Прокурор торжествующей походкой подошел к нему. «Только бы не сорвался, не начал мямлить», — пронеслось у него в голове. А от такого типа людей, это он знал по собственному опыту, частенько иного ждать и не приходилось. Однако, к удивлению прокурора, этот свидетель, боящийся, кажется, даже своей тени, оказался очень словоохотлив.

— Представьтесь, пожалуйста.

— Альфред я, из Гентбюргов, — сказал он так мягко, что находящимся в зале показалось, что словами он скорее должен был баюкать младенцев, а не отвечать на вопросы в суде. — Родился в 32 году до Прилета. Сейчас, стало быть, 53 полных года.

— Вы знакомы с обвиняемым? — начал допрос государственный служащий.

Альфред согласно и уверенно кивнул два раза, и крупные капли пота упали со лба на стол перед ним.

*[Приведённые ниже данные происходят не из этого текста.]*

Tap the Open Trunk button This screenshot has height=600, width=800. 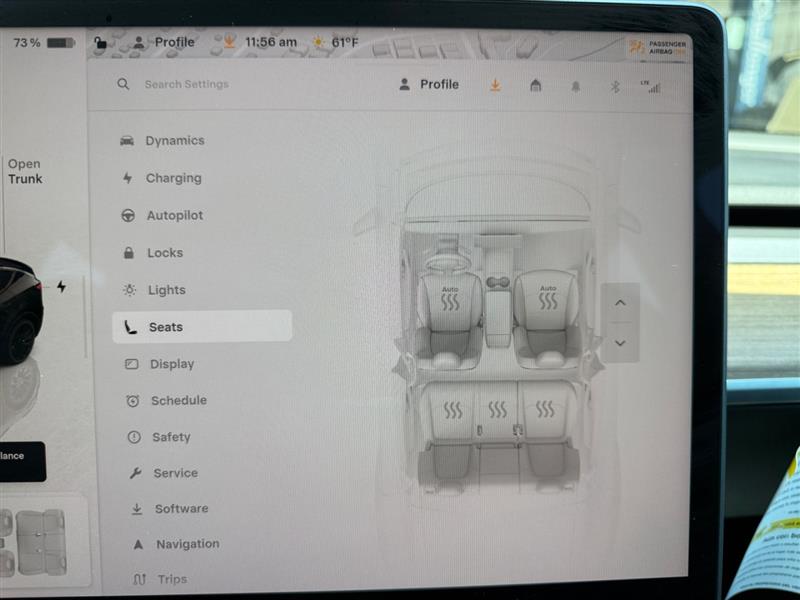point(25,171)
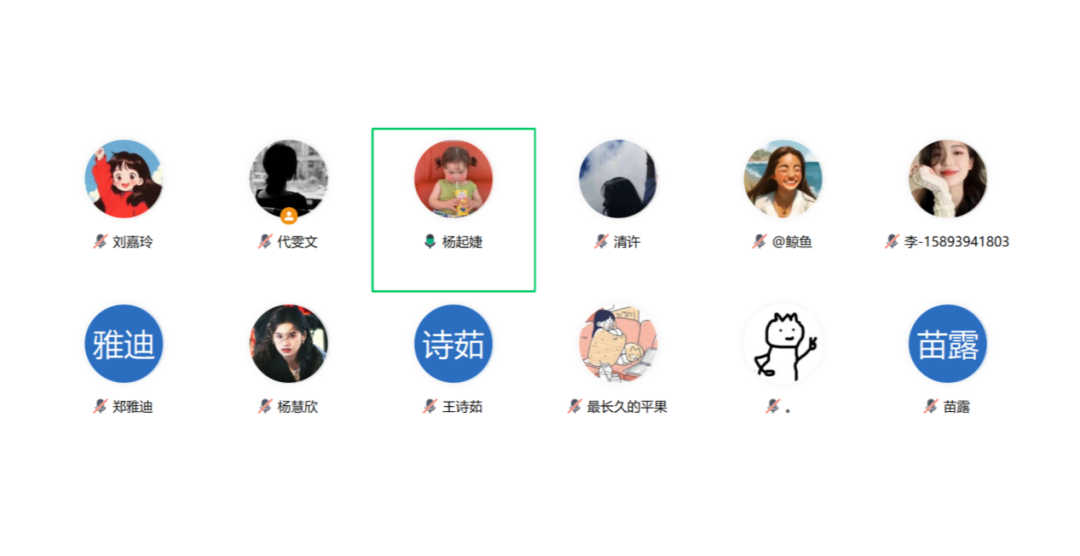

— Это Отто. Мой сосед, сколько я живу у себя. Хороший человек… с виду… Был. И жена его хорошая. И детишки. Ну, были. До всего.

Обвинитель обошел его стол и стал задавать вопросы едва ли не заговорщицким тоном.

— Вы бывали у него дома?

— Да, раз десять. Пару раз они с женой приглашали меня на праздники, иногда я приходил к ним сам, обсудить новости. Чудесная семья. Его жена готовила такие вкусные кексы...

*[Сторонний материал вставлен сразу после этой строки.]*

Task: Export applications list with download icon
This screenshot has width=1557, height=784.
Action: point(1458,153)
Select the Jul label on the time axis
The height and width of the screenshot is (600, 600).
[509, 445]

— И в тот день вы тоже пришли к его семье обсудить новости?

— Н-новости? О, нет! Я услышал шум, — сказал Альфред. — У нас очень близко стоят дома. Я услышал, как кто-то кричит и звук ломаемой мебели. Даже мой пес начал лаять, а потом скулить. Мне, признаюсь честно, стало страшновато, и первое время я не хотел идти проверять. Ну, кто знает, чем люди вечером заняты? Их дело. Но потом любопытство взыграло, и я все-таки вышел на улицу и… ну вот как-то так.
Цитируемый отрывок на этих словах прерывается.